Collection entries:
══════════

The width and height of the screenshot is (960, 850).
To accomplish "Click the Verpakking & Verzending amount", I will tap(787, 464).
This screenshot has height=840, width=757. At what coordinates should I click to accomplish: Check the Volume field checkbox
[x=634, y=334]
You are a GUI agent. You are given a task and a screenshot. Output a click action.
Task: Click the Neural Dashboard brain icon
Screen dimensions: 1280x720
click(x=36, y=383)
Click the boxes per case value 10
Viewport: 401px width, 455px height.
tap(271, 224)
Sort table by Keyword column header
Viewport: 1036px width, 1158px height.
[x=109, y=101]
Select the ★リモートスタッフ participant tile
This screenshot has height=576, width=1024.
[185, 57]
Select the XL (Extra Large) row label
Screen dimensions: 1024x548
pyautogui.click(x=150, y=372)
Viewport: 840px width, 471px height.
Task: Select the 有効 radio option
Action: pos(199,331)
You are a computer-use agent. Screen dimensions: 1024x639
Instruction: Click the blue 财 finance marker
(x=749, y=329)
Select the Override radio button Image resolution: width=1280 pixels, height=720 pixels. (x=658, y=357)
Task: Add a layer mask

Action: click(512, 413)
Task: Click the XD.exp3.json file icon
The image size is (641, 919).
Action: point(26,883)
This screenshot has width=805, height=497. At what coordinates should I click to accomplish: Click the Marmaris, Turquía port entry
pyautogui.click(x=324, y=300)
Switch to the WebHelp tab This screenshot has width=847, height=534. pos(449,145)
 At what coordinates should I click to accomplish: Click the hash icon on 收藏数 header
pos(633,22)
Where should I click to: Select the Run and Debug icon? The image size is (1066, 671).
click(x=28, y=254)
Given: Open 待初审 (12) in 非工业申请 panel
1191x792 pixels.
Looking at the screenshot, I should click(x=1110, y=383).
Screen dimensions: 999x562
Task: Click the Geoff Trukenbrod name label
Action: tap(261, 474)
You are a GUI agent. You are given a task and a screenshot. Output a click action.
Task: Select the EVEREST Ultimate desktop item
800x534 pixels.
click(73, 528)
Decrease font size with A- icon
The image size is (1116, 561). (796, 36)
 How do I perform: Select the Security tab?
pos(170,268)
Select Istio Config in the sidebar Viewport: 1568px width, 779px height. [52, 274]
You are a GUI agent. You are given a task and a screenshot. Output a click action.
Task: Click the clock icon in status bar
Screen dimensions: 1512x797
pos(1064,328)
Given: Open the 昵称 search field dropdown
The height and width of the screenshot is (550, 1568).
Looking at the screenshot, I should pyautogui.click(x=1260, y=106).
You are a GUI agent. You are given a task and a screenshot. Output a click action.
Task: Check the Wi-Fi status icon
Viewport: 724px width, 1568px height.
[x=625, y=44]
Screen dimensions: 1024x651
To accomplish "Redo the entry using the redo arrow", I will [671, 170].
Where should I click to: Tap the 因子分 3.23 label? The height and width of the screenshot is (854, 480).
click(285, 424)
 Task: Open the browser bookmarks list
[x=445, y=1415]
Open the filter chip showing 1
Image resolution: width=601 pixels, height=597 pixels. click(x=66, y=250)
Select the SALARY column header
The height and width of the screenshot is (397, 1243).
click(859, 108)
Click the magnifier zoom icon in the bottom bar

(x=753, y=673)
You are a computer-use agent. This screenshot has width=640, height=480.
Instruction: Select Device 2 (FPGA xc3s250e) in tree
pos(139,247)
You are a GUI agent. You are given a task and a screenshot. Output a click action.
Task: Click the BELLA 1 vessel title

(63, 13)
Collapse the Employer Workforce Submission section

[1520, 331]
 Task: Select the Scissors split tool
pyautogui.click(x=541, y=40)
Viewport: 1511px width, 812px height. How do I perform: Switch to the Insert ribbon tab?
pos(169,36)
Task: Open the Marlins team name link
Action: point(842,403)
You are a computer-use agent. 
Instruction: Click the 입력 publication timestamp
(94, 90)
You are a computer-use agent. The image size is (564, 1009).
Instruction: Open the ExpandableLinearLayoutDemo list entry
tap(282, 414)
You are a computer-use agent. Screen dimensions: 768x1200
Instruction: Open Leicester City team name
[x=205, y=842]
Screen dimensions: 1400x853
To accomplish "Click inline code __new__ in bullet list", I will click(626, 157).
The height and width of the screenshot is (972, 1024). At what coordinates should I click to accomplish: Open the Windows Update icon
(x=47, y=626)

══════════

Exercise objective -
Your reply should consist of the records, duplicated exactly.

Answer to this exercise -
The width and height of the screenshot is (960, 850).
To accomplish "Click the Verpakking & Verzending amount", I will tap(787, 464).
This screenshot has height=840, width=757. At what coordinates should I click to accomplish: Check the Volume field checkbox
[x=634, y=334]
You are a GUI agent. You are given a task and a screenshot. Output a click action.
Task: Click the Neural Dashboard brain icon
Screen dimensions: 1280x720
click(x=36, y=383)
Click the boxes per case value 10
Viewport: 401px width, 455px height.
tap(271, 224)
Sort table by Keyword column header
Viewport: 1036px width, 1158px height.
[x=109, y=101]
Select the ★リモートスタッフ participant tile
This screenshot has height=576, width=1024.
[185, 57]
Select the XL (Extra Large) row label
Screen dimensions: 1024x548
pyautogui.click(x=150, y=372)
Viewport: 840px width, 471px height.
Task: Select the 有効 radio option
Action: pos(199,331)
You are a computer-use agent. Screen dimensions: 1024x639
Instruction: Click the blue 财 finance marker
(x=749, y=329)
Select the Override radio button Image resolution: width=1280 pixels, height=720 pixels. (x=658, y=357)
Task: Add a layer mask

Action: click(512, 413)
Task: Click the XD.exp3.json file icon
The image size is (641, 919).
Action: point(26,883)
This screenshot has width=805, height=497. At what coordinates should I click to accomplish: Click the Marmaris, Turquía port entry
pyautogui.click(x=324, y=300)
Switch to the WebHelp tab This screenshot has width=847, height=534. pos(449,145)
 At what coordinates should I click to accomplish: Click the hash icon on 收藏数 header
pos(633,22)
Where should I click to: Select the Run and Debug icon? The image size is (1066, 671).
click(x=28, y=254)
Given: Open 待初审 (12) in 非工业申请 panel
1191x792 pixels.
Looking at the screenshot, I should click(x=1110, y=383).
Screen dimensions: 999x562
Task: Click the Geoff Trukenbrod name label
Action: tap(261, 474)
You are a GUI agent. You are given a task and a screenshot. Output a click action.
Task: Select the EVEREST Ultimate desktop item
800x534 pixels.
click(73, 528)
Decrease font size with A- icon
The image size is (1116, 561). (796, 36)
 How do I perform: Select the Security tab?
pos(170,268)
Select Istio Config in the sidebar Viewport: 1568px width, 779px height. [52, 274]
You are a GUI agent. You are given a task and a screenshot. Output a click action.
Task: Click the clock icon in status bar
Screen dimensions: 1512x797
pos(1064,328)
Given: Open the 昵称 search field dropdown
The height and width of the screenshot is (550, 1568).
Looking at the screenshot, I should pyautogui.click(x=1260, y=106).
You are a GUI agent. You are given a task and a screenshot. Output a click action.
Task: Check the Wi-Fi status icon
Viewport: 724px width, 1568px height.
[x=625, y=44]
Screen dimensions: 1024x651
To accomplish "Redo the entry using the redo arrow", I will [671, 170].
Where should I click to: Tap the 因子分 3.23 label? The height and width of the screenshot is (854, 480).
click(285, 424)
 Task: Open the browser bookmarks list
[x=445, y=1415]
Open the filter chip showing 1
Image resolution: width=601 pixels, height=597 pixels. click(x=66, y=250)
Select the SALARY column header
The height and width of the screenshot is (397, 1243).
click(859, 108)
Click the magnifier zoom icon in the bottom bar

(x=753, y=673)
You are a computer-use agent. This screenshot has width=640, height=480.
Instruction: Select Device 2 (FPGA xc3s250e) in tree
pos(139,247)
You are a GUI agent. You are given a task and a screenshot. Output a click action.
Task: Click the BELLA 1 vessel title

(63, 13)
Collapse the Employer Workforce Submission section

[1520, 331]
 Task: Select the Scissors split tool
pyautogui.click(x=541, y=40)
Viewport: 1511px width, 812px height. How do I perform: Switch to the Insert ribbon tab?
pos(169,36)
Task: Open the Marlins team name link
Action: point(842,403)
You are a computer-use agent. 
Instruction: Click the 입력 publication timestamp
(94, 90)
You are a computer-use agent. The image size is (564, 1009).
Instruction: Open the ExpandableLinearLayoutDemo list entry
tap(282, 414)
You are a computer-use agent. Screen dimensions: 768x1200
Instruction: Open Leicester City team name
[x=205, y=842]
Screen dimensions: 1400x853
To accomplish "Click inline code __new__ in bullet list", I will click(626, 157).
The height and width of the screenshot is (972, 1024). At what coordinates should I click to accomplish: Open the Windows Update icon
(x=47, y=626)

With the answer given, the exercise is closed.